=== WHAT IS REQUIRED ===
Please transcribe the listing below with every word intact.

=== DATA PROVIDED ===
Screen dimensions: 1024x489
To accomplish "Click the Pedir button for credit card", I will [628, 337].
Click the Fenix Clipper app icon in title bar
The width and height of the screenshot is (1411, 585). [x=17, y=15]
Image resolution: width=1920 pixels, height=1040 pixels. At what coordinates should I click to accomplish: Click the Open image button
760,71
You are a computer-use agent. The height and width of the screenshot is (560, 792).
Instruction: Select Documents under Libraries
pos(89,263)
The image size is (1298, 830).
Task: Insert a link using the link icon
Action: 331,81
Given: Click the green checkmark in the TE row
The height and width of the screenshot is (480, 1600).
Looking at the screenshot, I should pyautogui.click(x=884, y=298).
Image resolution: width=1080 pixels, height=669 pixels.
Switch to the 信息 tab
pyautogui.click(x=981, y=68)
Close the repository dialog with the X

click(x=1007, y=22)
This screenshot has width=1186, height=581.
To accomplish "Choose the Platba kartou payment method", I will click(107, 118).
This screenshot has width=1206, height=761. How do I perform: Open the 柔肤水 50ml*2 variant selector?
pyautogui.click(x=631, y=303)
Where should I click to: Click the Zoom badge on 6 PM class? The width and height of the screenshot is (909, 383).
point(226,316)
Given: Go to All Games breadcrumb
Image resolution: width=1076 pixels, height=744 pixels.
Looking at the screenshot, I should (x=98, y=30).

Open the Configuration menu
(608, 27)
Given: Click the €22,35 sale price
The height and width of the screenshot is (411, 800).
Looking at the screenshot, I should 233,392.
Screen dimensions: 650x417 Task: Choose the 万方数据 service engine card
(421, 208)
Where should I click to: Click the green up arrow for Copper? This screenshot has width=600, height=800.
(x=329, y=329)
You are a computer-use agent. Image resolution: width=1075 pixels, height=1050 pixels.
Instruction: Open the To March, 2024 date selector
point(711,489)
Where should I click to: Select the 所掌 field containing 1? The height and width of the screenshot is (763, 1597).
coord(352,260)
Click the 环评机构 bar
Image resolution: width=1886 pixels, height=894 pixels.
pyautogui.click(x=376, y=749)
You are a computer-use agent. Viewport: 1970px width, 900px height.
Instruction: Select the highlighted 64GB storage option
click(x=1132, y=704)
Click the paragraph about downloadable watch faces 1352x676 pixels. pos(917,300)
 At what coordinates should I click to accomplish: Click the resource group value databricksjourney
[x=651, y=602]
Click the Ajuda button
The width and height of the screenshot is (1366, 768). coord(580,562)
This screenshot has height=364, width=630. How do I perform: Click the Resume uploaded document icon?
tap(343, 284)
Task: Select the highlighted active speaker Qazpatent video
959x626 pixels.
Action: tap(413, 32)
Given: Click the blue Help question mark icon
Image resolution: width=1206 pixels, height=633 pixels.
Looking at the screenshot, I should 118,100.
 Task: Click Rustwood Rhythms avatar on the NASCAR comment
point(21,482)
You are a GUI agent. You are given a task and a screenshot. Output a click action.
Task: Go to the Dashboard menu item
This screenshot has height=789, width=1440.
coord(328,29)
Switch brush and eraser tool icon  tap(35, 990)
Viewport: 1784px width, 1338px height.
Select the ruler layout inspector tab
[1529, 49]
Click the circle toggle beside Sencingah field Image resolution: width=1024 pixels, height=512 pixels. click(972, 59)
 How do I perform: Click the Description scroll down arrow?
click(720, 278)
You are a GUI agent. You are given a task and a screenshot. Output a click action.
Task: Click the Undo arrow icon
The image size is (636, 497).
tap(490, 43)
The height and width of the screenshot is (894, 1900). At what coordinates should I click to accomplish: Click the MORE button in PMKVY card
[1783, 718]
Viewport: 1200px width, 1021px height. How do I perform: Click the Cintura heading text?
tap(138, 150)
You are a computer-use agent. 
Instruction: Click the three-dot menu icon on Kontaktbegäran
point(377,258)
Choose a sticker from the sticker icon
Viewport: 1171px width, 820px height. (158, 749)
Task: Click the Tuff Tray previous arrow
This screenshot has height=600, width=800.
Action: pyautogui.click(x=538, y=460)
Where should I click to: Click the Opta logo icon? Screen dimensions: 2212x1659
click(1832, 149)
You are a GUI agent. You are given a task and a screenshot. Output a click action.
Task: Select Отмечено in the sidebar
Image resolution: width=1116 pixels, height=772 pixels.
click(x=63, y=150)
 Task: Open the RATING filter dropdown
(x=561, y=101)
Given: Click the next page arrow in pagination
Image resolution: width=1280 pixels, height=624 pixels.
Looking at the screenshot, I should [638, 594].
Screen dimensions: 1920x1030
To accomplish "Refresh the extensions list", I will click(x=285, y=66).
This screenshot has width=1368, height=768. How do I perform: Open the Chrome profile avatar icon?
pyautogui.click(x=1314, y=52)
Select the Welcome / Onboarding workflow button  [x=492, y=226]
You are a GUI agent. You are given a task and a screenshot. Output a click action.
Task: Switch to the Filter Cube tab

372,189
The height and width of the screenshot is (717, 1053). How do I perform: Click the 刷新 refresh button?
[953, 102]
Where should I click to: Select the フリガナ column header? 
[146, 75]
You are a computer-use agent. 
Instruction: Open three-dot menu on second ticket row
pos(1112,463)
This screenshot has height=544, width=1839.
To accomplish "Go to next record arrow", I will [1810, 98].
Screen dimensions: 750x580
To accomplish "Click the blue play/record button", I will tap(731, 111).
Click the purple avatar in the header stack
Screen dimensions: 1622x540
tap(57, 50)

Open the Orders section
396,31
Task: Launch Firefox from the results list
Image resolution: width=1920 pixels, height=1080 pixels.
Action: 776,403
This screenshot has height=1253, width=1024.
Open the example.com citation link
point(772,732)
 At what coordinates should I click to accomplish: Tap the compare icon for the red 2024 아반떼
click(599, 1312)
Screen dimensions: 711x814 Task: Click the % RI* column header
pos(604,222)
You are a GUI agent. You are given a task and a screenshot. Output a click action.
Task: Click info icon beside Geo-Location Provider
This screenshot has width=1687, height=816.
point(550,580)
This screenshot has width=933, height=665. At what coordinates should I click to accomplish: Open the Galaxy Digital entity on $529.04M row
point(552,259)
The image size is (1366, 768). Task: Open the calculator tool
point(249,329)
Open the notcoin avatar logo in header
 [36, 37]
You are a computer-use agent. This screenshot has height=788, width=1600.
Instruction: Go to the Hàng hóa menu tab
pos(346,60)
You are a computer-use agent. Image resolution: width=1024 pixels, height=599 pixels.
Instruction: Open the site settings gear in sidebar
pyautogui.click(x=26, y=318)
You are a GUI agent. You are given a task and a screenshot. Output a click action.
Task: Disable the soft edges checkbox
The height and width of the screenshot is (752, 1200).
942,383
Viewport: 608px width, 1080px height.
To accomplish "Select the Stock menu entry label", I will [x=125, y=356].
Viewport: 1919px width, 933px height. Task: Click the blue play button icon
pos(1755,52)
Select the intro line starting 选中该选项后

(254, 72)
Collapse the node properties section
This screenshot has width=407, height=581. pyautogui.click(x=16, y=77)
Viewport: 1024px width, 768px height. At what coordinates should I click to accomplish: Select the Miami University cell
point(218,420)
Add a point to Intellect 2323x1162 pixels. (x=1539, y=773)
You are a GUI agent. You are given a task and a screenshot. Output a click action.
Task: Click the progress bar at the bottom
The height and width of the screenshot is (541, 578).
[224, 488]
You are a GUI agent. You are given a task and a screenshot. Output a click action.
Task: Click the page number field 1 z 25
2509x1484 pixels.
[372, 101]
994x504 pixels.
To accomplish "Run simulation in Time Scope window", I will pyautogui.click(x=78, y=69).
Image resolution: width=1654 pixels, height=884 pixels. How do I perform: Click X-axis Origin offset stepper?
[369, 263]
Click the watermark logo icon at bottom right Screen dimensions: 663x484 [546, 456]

=== SOLUTION FOR THIS EXERCISE ===
Screen dimensions: 1024x489
To accomplish "Click the Pedir button for credit card", I will [628, 337].
Click the Fenix Clipper app icon in title bar
The width and height of the screenshot is (1411, 585). [x=17, y=15]
Image resolution: width=1920 pixels, height=1040 pixels. At what coordinates should I click to accomplish: Click the Open image button
760,71
You are a computer-use agent. The height and width of the screenshot is (560, 792).
Instruction: Select Documents under Libraries
pos(89,263)
The image size is (1298, 830).
Task: Insert a link using the link icon
Action: 331,81
Given: Click the green checkmark in the TE row
The height and width of the screenshot is (480, 1600).
Looking at the screenshot, I should pyautogui.click(x=884, y=298).
Image resolution: width=1080 pixels, height=669 pixels.
Switch to the 信息 tab
pyautogui.click(x=981, y=68)
Close the repository dialog with the X

click(x=1007, y=22)
This screenshot has width=1186, height=581.
To accomplish "Choose the Platba kartou payment method", I will click(107, 118).
This screenshot has width=1206, height=761. How do I perform: Open the 柔肤水 50ml*2 variant selector?
pyautogui.click(x=631, y=303)
Where should I click to: Click the Zoom badge on 6 PM class? The width and height of the screenshot is (909, 383).
point(226,316)
Given: Go to All Games breadcrumb
Image resolution: width=1076 pixels, height=744 pixels.
Looking at the screenshot, I should (x=98, y=30).

Open the Configuration menu
(608, 27)
Given: Click the €22,35 sale price
The height and width of the screenshot is (411, 800).
Looking at the screenshot, I should 233,392.
Screen dimensions: 650x417 Task: Choose the 万方数据 service engine card
(421, 208)
Where should I click to: Click the green up arrow for Copper? This screenshot has width=600, height=800.
(x=329, y=329)
You are a computer-use agent. Image resolution: width=1075 pixels, height=1050 pixels.
Instruction: Open the To March, 2024 date selector
point(711,489)
Where should I click to: Select the 所掌 field containing 1? The height and width of the screenshot is (763, 1597).
coord(352,260)
Click the 环评机构 bar
Image resolution: width=1886 pixels, height=894 pixels.
pyautogui.click(x=376, y=749)
You are a computer-use agent. Viewport: 1970px width, 900px height.
Instruction: Select the highlighted 64GB storage option
click(x=1132, y=704)
Click the paragraph about downloadable watch faces 1352x676 pixels. pos(917,300)
 At what coordinates should I click to accomplish: Click the resource group value databricksjourney
[x=651, y=602]
Click the Ajuda button
The width and height of the screenshot is (1366, 768). coord(580,562)
This screenshot has height=364, width=630. How do I perform: Click the Resume uploaded document icon?
tap(343, 284)
Task: Select the highlighted active speaker Qazpatent video
959x626 pixels.
Action: tap(413, 32)
Given: Click the blue Help question mark icon
Image resolution: width=1206 pixels, height=633 pixels.
Looking at the screenshot, I should 118,100.
 Task: Click Rustwood Rhythms avatar on the NASCAR comment
point(21,482)
You are a GUI agent. You are given a task and a screenshot. Output a click action.
Task: Go to the Dashboard menu item
This screenshot has height=789, width=1440.
coord(328,29)
Switch brush and eraser tool icon  tap(35, 990)
Viewport: 1784px width, 1338px height.
Select the ruler layout inspector tab
[1529, 49]
Click the circle toggle beside Sencingah field Image resolution: width=1024 pixels, height=512 pixels. click(972, 59)
 How do I perform: Click the Description scroll down arrow?
click(720, 278)
You are a GUI agent. You are given a task and a screenshot. Output a click action.
Task: Click the Undo arrow icon
The image size is (636, 497).
tap(490, 43)
The height and width of the screenshot is (894, 1900). At what coordinates should I click to accomplish: Click the MORE button in PMKVY card
[1783, 718]
Viewport: 1200px width, 1021px height. How do I perform: Click the Cintura heading text?
tap(138, 150)
You are a computer-use agent. 
Instruction: Click the three-dot menu icon on Kontaktbegäran
point(377,258)
Choose a sticker from the sticker icon
Viewport: 1171px width, 820px height. (158, 749)
Task: Click the Tuff Tray previous arrow
This screenshot has height=600, width=800.
Action: pyautogui.click(x=538, y=460)
Where should I click to: Click the Opta logo icon? Screen dimensions: 2212x1659
click(1832, 149)
You are a GUI agent. You are given a task and a screenshot. Output a click action.
Task: Select Отмечено in the sidebar
Image resolution: width=1116 pixels, height=772 pixels.
click(x=63, y=150)
 Task: Open the RATING filter dropdown
(x=561, y=101)
Given: Click the next page arrow in pagination
Image resolution: width=1280 pixels, height=624 pixels.
Looking at the screenshot, I should [638, 594].
Screen dimensions: 1920x1030
To accomplish "Refresh the extensions list", I will click(x=285, y=66).
This screenshot has width=1368, height=768. How do I perform: Open the Chrome profile avatar icon?
pyautogui.click(x=1314, y=52)
Select the Welcome / Onboarding workflow button  [x=492, y=226]
You are a GUI agent. You are given a task and a screenshot. Output a click action.
Task: Switch to the Filter Cube tab

372,189
The height and width of the screenshot is (717, 1053). How do I perform: Click the 刷新 refresh button?
[953, 102]
Where should I click to: Select the フリガナ column header? 
[146, 75]
You are a computer-use agent. 
Instruction: Open three-dot menu on second ticket row
pos(1112,463)
This screenshot has height=544, width=1839.
To accomplish "Go to next record arrow", I will [1810, 98].
Screen dimensions: 750x580
To accomplish "Click the blue play/record button", I will tap(731, 111).
Click the purple avatar in the header stack
Screen dimensions: 1622x540
tap(57, 50)

Open the Orders section
396,31
Task: Launch Firefox from the results list
Image resolution: width=1920 pixels, height=1080 pixels.
Action: 776,403
This screenshot has height=1253, width=1024.
Open the example.com citation link
point(772,732)
 At what coordinates should I click to accomplish: Tap the compare icon for the red 2024 아반떼
click(599, 1312)
Screen dimensions: 711x814 Task: Click the % RI* column header
pos(604,222)
You are a GUI agent. You are given a task and a screenshot. Output a click action.
Task: Click info icon beside Geo-Location Provider
This screenshot has width=1687, height=816.
point(550,580)
This screenshot has width=933, height=665. At what coordinates should I click to accomplish: Open the Galaxy Digital entity on $529.04M row
point(552,259)
The image size is (1366, 768). Task: Open the calculator tool
point(249,329)
Open the notcoin avatar logo in header
 [36, 37]
You are a computer-use agent. This screenshot has height=788, width=1600.
Instruction: Go to the Hàng hóa menu tab
pos(346,60)
You are a computer-use agent. Image resolution: width=1024 pixels, height=599 pixels.
Instruction: Open the site settings gear in sidebar
pyautogui.click(x=26, y=318)
You are a GUI agent. You are given a task and a screenshot. Output a click action.
Task: Disable the soft edges checkbox
The height and width of the screenshot is (752, 1200).
942,383
Viewport: 608px width, 1080px height.
To accomplish "Select the Stock menu entry label", I will [x=125, y=356].
Viewport: 1919px width, 933px height. Task: Click the blue play button icon
pos(1755,52)
Select the intro line starting 选中该选项后

(254, 72)
Collapse the node properties section
This screenshot has width=407, height=581. pyautogui.click(x=16, y=77)
Viewport: 1024px width, 768px height. At what coordinates should I click to accomplish: Select the Miami University cell
point(218,420)
Add a point to Intellect 2323x1162 pixels. (x=1539, y=773)
You are a GUI agent. You are given a task and a screenshot. Output a click action.
Task: Click the progress bar at the bottom
The height and width of the screenshot is (541, 578).
[224, 488]
You are a GUI agent. You are given a task and a screenshot. Output a click action.
Task: Click the page number field 1 z 25
2509x1484 pixels.
[372, 101]
994x504 pixels.
To accomplish "Run simulation in Time Scope window", I will pyautogui.click(x=78, y=69).
Image resolution: width=1654 pixels, height=884 pixels. How do I perform: Click X-axis Origin offset stepper?
[369, 263]
Click the watermark logo icon at bottom right Screen dimensions: 663x484 [546, 456]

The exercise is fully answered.